你好,Spring Security
本节介绍了如何使用 Spring Boot 配置 Spring Security 的最小设置,然后指引您进行后续步骤。
完成的启动应用程序可以在 我们的示例库 中找到。为了方便您,您可以下载一个最小的 Spring Boot + Spring Security 应用程序 由 Spring Initializr 准备。
更新依赖
开始 Hello Spring Security Boot
在类路径上有 Spring Security 的依赖 后,您现在可以 运行 Spring Boot 应用程序。以下代码片段显示了一些输出,指示您的应用程序中已启用 Spring Security:
- Maven
- Gradle
- Jar
$ ./mvnw spring-boot:run
...
INFO 23689 --- [ restartedMain] .s.s.UserDetailsServiceAutoConfiguration :
Using generated security password: 8e557245-73e2-4286-969a-ff57fe326336
...
$ ./gradlew :bootRun
...
INFO 23689 --- [ restartedMain] .s.s.UserDetailsServiceAutoConfiguration :
Using generated security password: 8e557245-73e2-4286-969a-ff57fe326336
...
$ java -jar target/myapplication-0.0.1.jar
...
INFO 23689 --- [ restartedMain] .s.s.UserDetailsServiceAutoConfiguration :
Using generated security password: 8e557245-73e2-4286-969a-ff57fe326336
...
现在您已经成功运行它,您可以尝试访问一个端点,看看会发生什么。如果您像这样访问一个没有凭据的端点:
$ curl -i http://localhost:8080/some/path
HTTP/1.1 401
...
然后 Spring Security 拒绝访问,并返回 401 Unauthorized。

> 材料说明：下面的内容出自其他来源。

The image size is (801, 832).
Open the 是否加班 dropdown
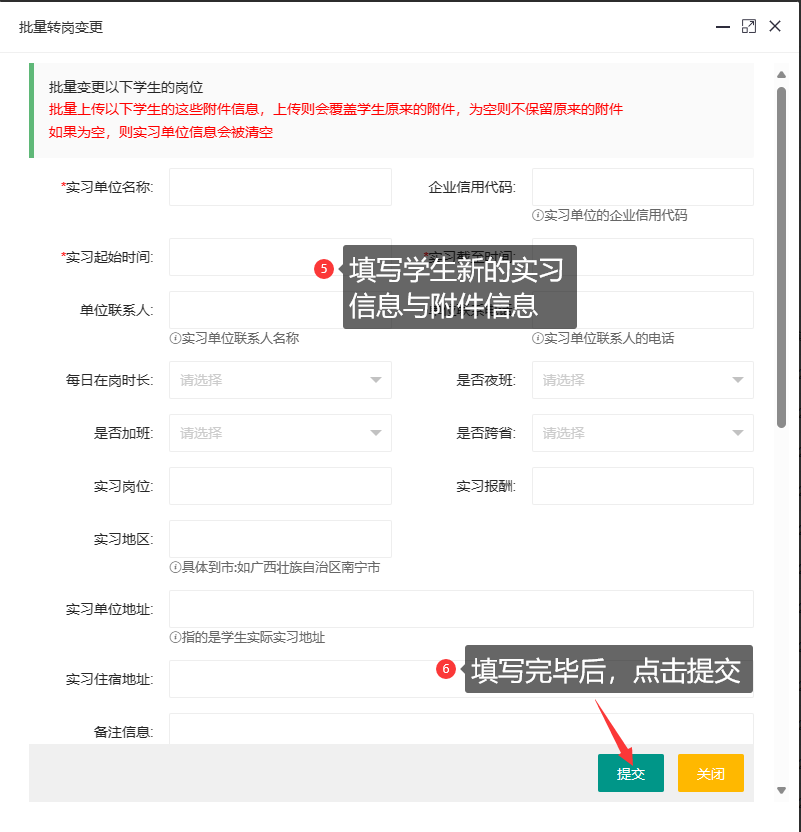279,433
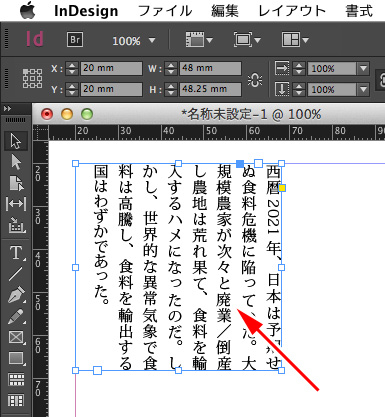Select the Pencil tool
The height and width of the screenshot is (417, 385).
pos(16,316)
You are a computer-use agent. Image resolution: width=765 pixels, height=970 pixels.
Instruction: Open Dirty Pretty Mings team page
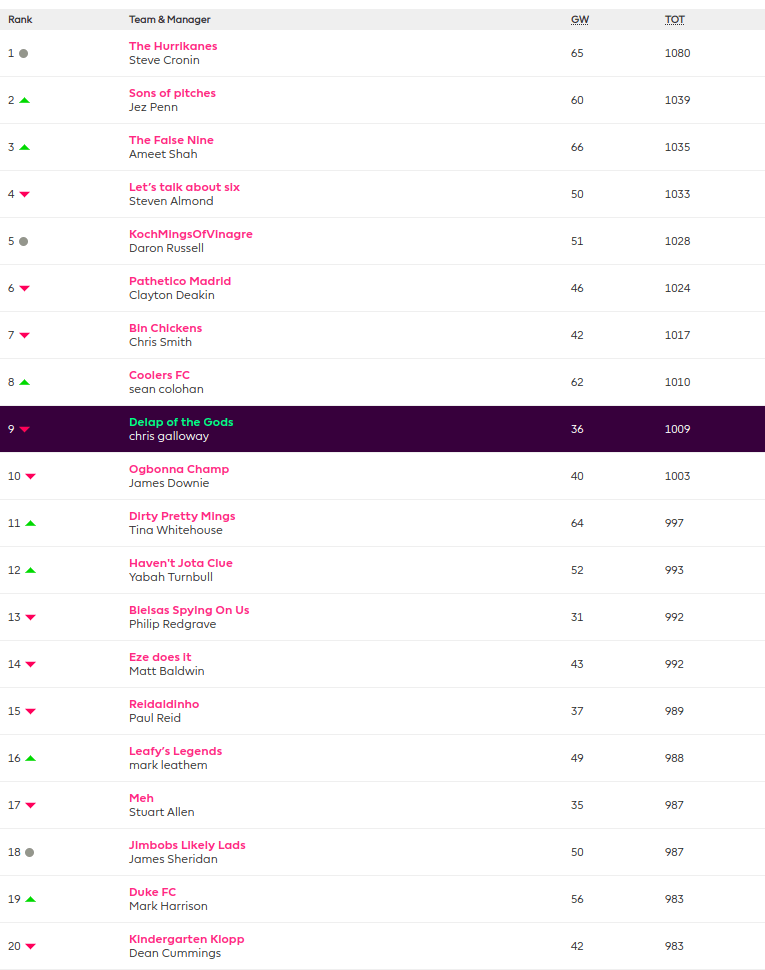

如果您在浏览器中提供相同的 URL,它将重定向到默认登录页面。
如果您使用凭据(在控制台输出中找到)访问一个端点,如下所示:
$ curl -i -u user:8e557245-73e2-4286-969a-ff57fe326336 http://localhost:8080/some/path
HTTP/1.1 404
...
然后 Spring Boot 将处理该请求,在这种情况下返回 404 Not Found,因为 /some/path 不存在。
从这里,您可以:
-
开始配置 身份验证
运行时期望
Spring Boot 和 Spring Security 的默认配置在运行时提供以下行为:
-
需要经过身份验证的用户 用于任何端点(包括 Boot 的
/error端点) -
在启动时注册一个默认用户,并生成密码(密码记录在控制台中;在前面的示例中,密码是
8e557245-73e2-4286-969a-ff57fe326336) -
保护 密码存储使用 BCrypt 以及其他方式
-
认证 基于表单的登录 以及 HTTP Basic
-
提供内容协商;对于网页请求,重定向到登录页面;对于服务请求,返回
401 Unauthorized -
减轻 CSRF 攻击
-
减轻会话固定 攻击
-
写入 X-Content-Type-Options 以减轻 嗅探攻击
-
写入 缓存控制头 以保护经过身份验证的资源
-
写入 X-Frame-Options 以减轻 点击劫持
-
发布 身份验证成功和失败事件
理解 Spring Boot 如何与 Spring Security 协调以实现这一点是很有帮助的。查看 Boot 的安全自动配置,它执行以下操作(为便于说明进行了简化):
@EnableWebSecurity 1
@Configuration
public class DefaultSecurityConfig {
@Bean
@ConditionalOnMissingBean(UserDetailsService.class)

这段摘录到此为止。